• Extracted data:
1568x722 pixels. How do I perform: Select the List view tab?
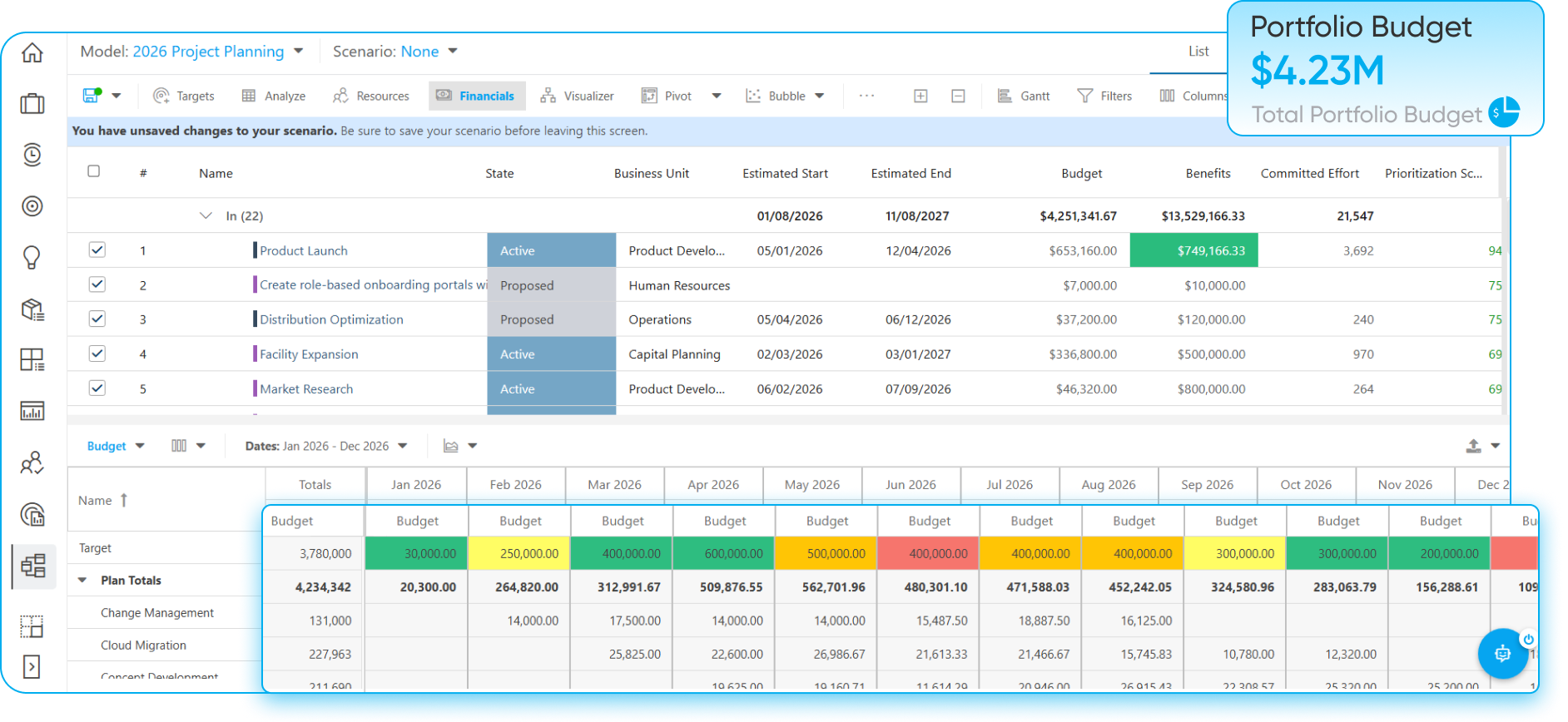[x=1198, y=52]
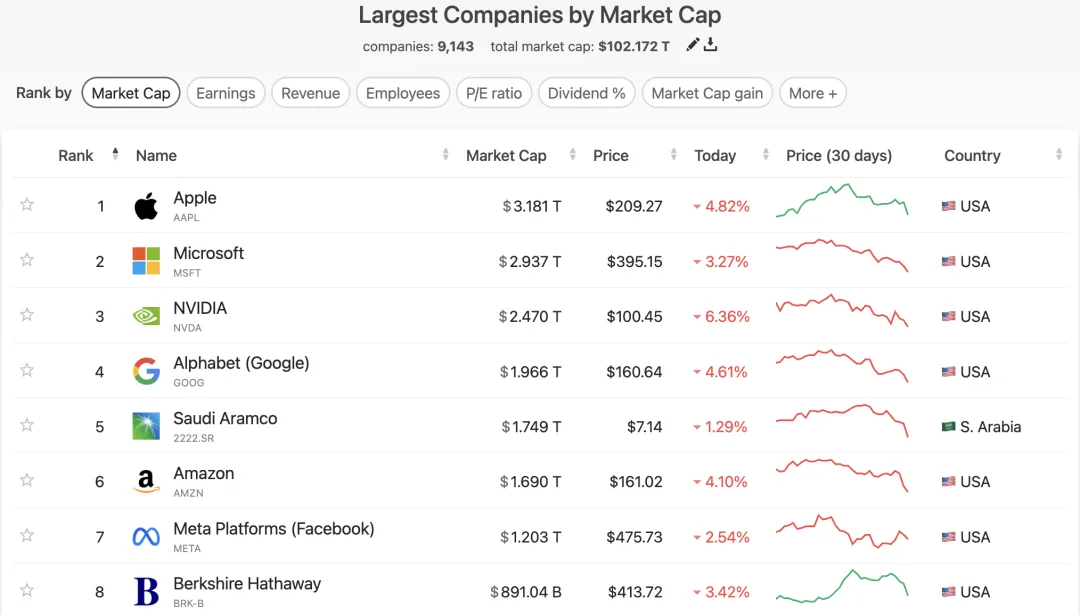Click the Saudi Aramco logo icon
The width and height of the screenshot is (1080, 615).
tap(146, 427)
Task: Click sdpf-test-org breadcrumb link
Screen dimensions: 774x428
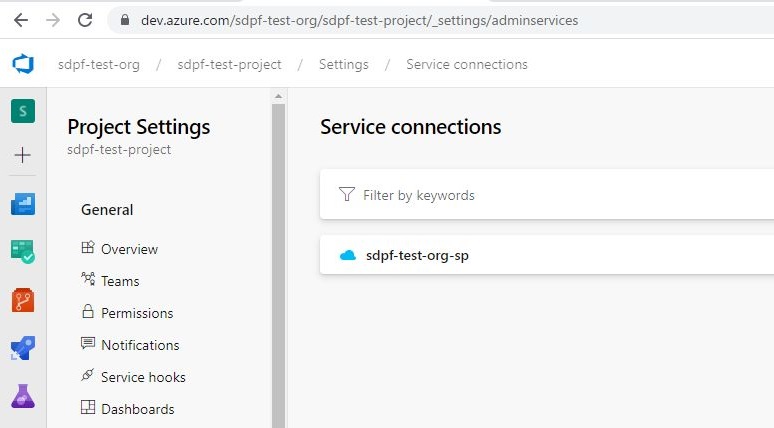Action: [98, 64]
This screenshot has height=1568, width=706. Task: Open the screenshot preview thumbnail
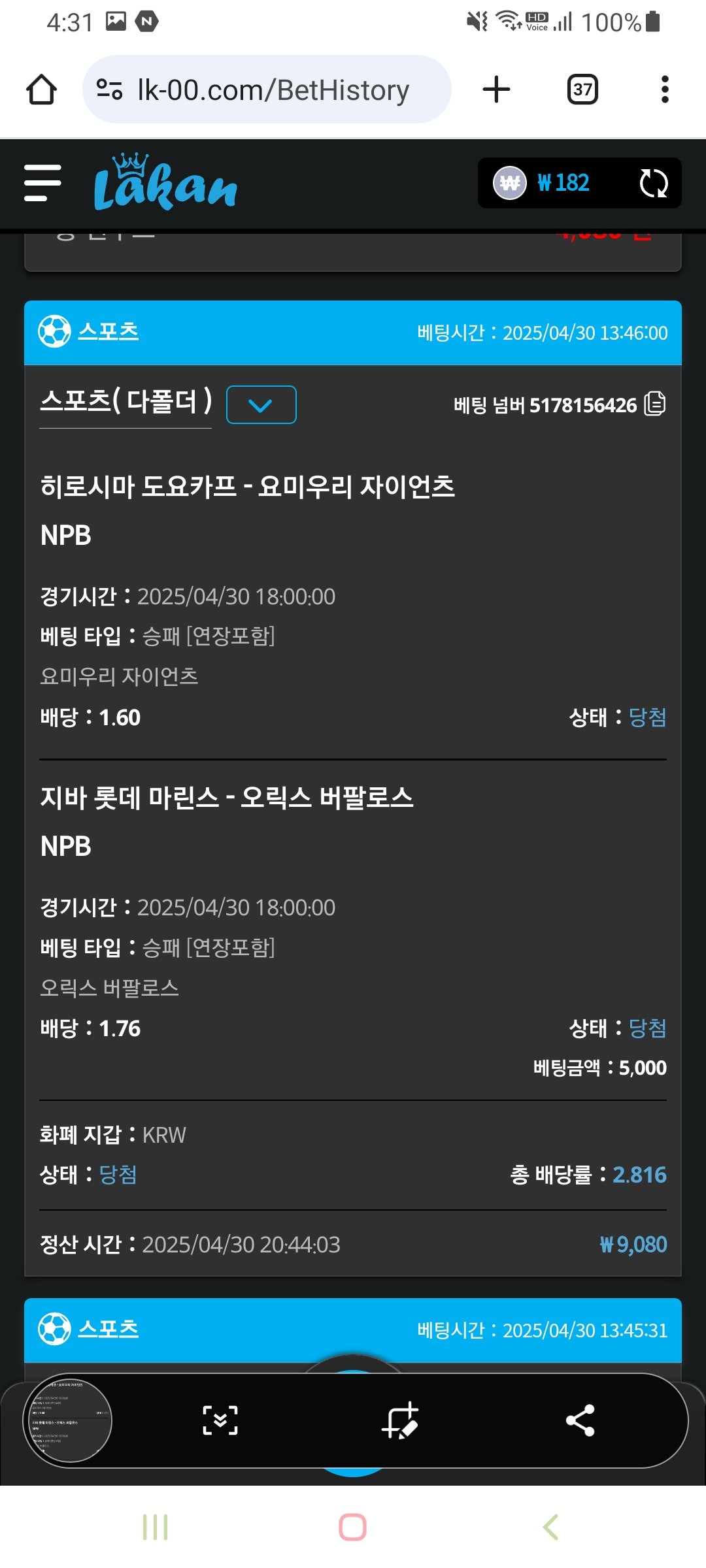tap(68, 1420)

• How to complete this task:
Every line from the one containing "Screen dimensions: 774x428" through the last line of the data is to be retyped exactly, with nothing added and no pictures included.

• The answer:
Screen dimensions: 774x428
Action: [98, 64]
This screenshot has height=1568, width=706. Task: Open the screenshot preview thumbnail
tap(68, 1420)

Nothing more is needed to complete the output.